→ Prompt:
Only the lines from the one containing "Task: Expand the" to the end of the records should be given again, word for word and in full.

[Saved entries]
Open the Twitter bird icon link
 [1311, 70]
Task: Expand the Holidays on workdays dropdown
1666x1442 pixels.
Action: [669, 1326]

→ Answer section:
Task: Expand the Holidays on workdays dropdown
1666x1442 pixels.
Action: [669, 1326]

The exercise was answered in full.